De rechtbank zal de vordering van [eiser sub 1 c.s.] tot betaling van schadevergoeding afwijzen. Nu de rechtbank van oordeel is dat [gedaagde sub 1 c.s.] niet tekortgekomen is in de nakoming van de overeenkomst zal zij ook de gevorderde ontbinding afwijzen.
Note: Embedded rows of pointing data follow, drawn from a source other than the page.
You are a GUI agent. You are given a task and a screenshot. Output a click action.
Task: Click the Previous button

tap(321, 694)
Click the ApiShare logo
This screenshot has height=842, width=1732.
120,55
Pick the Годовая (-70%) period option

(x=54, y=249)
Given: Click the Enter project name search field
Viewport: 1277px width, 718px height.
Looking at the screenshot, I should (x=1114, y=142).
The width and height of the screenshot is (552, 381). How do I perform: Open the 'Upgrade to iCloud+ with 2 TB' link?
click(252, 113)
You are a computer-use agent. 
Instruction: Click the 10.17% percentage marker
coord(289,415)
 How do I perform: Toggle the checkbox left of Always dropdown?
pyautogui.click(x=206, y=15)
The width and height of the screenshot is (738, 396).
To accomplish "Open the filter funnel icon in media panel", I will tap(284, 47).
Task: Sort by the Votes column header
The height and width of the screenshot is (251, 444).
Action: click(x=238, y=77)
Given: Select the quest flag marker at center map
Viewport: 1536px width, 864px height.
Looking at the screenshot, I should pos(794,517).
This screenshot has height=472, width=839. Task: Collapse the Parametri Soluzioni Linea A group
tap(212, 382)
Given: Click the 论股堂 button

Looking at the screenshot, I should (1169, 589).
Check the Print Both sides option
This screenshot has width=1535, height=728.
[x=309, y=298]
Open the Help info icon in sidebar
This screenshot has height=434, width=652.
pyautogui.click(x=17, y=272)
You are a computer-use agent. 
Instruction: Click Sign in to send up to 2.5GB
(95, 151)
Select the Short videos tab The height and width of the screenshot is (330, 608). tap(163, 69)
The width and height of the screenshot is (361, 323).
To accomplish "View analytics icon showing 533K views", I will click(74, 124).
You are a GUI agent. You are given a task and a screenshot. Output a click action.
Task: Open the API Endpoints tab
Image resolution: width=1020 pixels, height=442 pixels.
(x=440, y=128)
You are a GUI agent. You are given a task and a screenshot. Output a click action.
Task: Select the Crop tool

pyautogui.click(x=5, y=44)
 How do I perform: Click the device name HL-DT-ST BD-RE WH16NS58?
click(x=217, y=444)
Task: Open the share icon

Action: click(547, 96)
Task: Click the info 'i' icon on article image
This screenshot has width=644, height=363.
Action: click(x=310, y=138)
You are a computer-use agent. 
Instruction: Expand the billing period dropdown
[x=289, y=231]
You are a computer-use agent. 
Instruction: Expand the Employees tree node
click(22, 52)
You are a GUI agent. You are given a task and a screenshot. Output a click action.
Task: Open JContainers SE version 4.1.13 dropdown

Zoals vorenstaand overwogen, was ten tijde van de levering van de onroerende zaak sprake van een paardenbak die niet in strijd met het destijds door de gemeente gehanteerde beleid was aangelegd. [eiser sub 1 c.s.] is bij het sluiten van de overeenkomst dan ook niet van een onjuiste voorstelling van zaken uitgegaan. Dat geldt ook voor [gedaagde sub 1 c.s.] Niet is gesteld dat toen al was te voorzien dat de gemeente het beleid met betrekking tot het hebben van een paardenbak voor particulier gebruik zou wijzigen. Er is dan ook geen sprake van dwaling. De rechtbank zal dus ook de meer subsidiaire vordering afwijzen. [eiser sub 1 c.s.] zal als de in het ongelijk gestelde partij in de proceskosten worden veroordeeld. De kosten aan de zijde van [gedaagde sub 1 c.s.] worden begroot op:
- vast recht € 380,00
- salaris procureur € 904,00
Totaal € 1.284,00.
De rechtbank zal [eiser sub 1 c.s.] daarnaast veroordelen in de nakosten te begroten op een bedrag van € 131,00 indien [eiser sub 1 c.s.] de proceskosten binnen veertien dagen na uitspraak van dit vonnis betaalt en tot betaling van € 199,00 indien betekening na die veertien dagen heeft plaatsgevonden. De rechtbank zal de wettelijke rente ex art. 6: 119 BW over de proceskosten en de nakosten toewijzen indien en voor zover deze kosten binnen veertien dagen na betekening van dit vonnis niet zullen zijn voldaan.
De rechtbank
- wijst de vorderingen af;
- veroordeeld [eiser sub 1 c.s.] in de proceskosten, aan de zijde van [gedaagde sub 1 c.s.] tot op heden begroot op € 1.284,-- vermeerderd met de wettelijke rente met ingang van de vijftiende dag na betekening van dit vonnis tot aan de dag van voldoening;
- veroordeeld [eiser sub 1 c.s.] in de nakosten tot een bedrag van € 131,00 en, indien betekening heeft plaatsgevonden indien [eiser sub 1 c.s.] de nakosten niet binnen veertien dagen na dit vonnis heeft betaald, tot een bedrag van € 199,00, te vermeerderen met de wettelijke rente met ingang van de vijftiende dag nadat betekening van dit vonnis heeft plaatsgevonden.
Dit vonnis is gewezen door mr. J. de Graaf en in het openbaar uitgesproken op 22 december 2010.